To run code before the stream processing start and after processing has ended. Let's use the same pattern to calculate the decompressed length of a GZip file fetched over HTTP with streaming.
require 'piperator'
require 'uri'
require 'em-http-request'
require 'net/http'
module HTTPFetch
def self.call(url)
uri = URI(url)
Enumerator.new do |yielder|
Net::HTTP.start(uri.host, uri.port, use_ssl: uri.scheme == 'https') do |http|
request = Net::HTTP::Get.new(uri.request_uri)
http.request request do |response|
response.read_body { |chunk| yielder << chunk }
end
end
end
end
end
module GZipDecoder
def self.call(enumerable)
Enumerator.new do |yielder|
decoder = EventMachine::HttpDecoders::GZip.new do |chunk|
yielder << chunk
end
enumerable.each { |chunk| decoder << chunk }
yielder << decoder.finalize.to_s
end
end
end
length = proc do |enumerable|
enumerable.lazy.reduce(0) { |aggregate, chunk| aggregate + chunk.length }
end
Piperator.
pipe(HTTPFetch).
pipe(GZipDecoder).
pipe(length).
call('http://ftp.gnu.org/gnu/gzip/gzip-1.2.4.tar.gz')
At no point is it necessary to keep the full response or decompressed content in memory. This is a huge win when the file sizes grow beyond the 780kB seen in the example.

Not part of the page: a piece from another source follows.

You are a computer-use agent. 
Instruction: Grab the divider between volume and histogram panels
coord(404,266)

Pipelines themselves respond to #call
. This enables using pipelines as pipes in other pipelines.
append_end = proc do |enumerator|
Enumerator.new do |yielder|
enumerator.each { |item| yielder << item }
yielder << 'end'
end
end
prepend_start = proc do |enumerator|
Enumerator.new do |yielder|
yielder << 'start'
enumerator.each { |item| yielder << item }
end
end
double = ->(enumerator) { enumerator.lazy.map { |i| i * 2 } }
prepend_append = Piperator.pipe(prepend_start).pipe(append_end)

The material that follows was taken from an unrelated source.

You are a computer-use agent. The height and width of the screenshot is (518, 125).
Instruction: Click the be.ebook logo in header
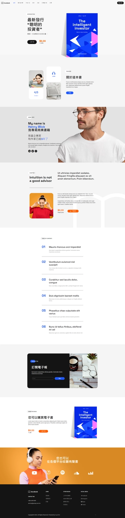tap(6, 3)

Piperator.pipe(double).pipe(prepend_append).call([1, 2, 3]).to_a
# => ['start', 2, 4, 6, 'end']
Piperator also provides a helper class that allows Enumerator
s to be used as
IO objects. This is useful to provide integration with libraries that work only
with IO objects such as Nokogiri or
Oj.
An example pipe that would yield all XML node in a document read in streams:
require 'nokogiri'
streaming_xml = lambda do |enumerable|
Enumerator.new do |yielder|
io = Piperator::IO.new(enumerable.each)
reader = Nokogiri::XML::Reader(io)
reader.each { |node| yielder << node }
end
end
In real-world scenarios, the pipe would need to filter the nodes. Passing every single XML node forward is not that useful.

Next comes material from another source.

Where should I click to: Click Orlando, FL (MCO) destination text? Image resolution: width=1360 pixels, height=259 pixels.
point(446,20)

After checking out the repo, run bin/setup
to install dependencies. Then, run rake spec
to run the tests. You can also run bin/console
for an interactive prompt that will allow you to experiment.
To install this gem onto your local machine, run bundle exec rake install
. To release a new version, update the version number in version.rb
, and then run bundle exec rake release
, which will create a git tag for the version, push git commits and tags, and push the .gem
file to rubygems.org.
Bug reports and pull requests are welcome on GitHub at https://github.com/lautis/piperator.
The gem is available as open source under the terms of the MIT License.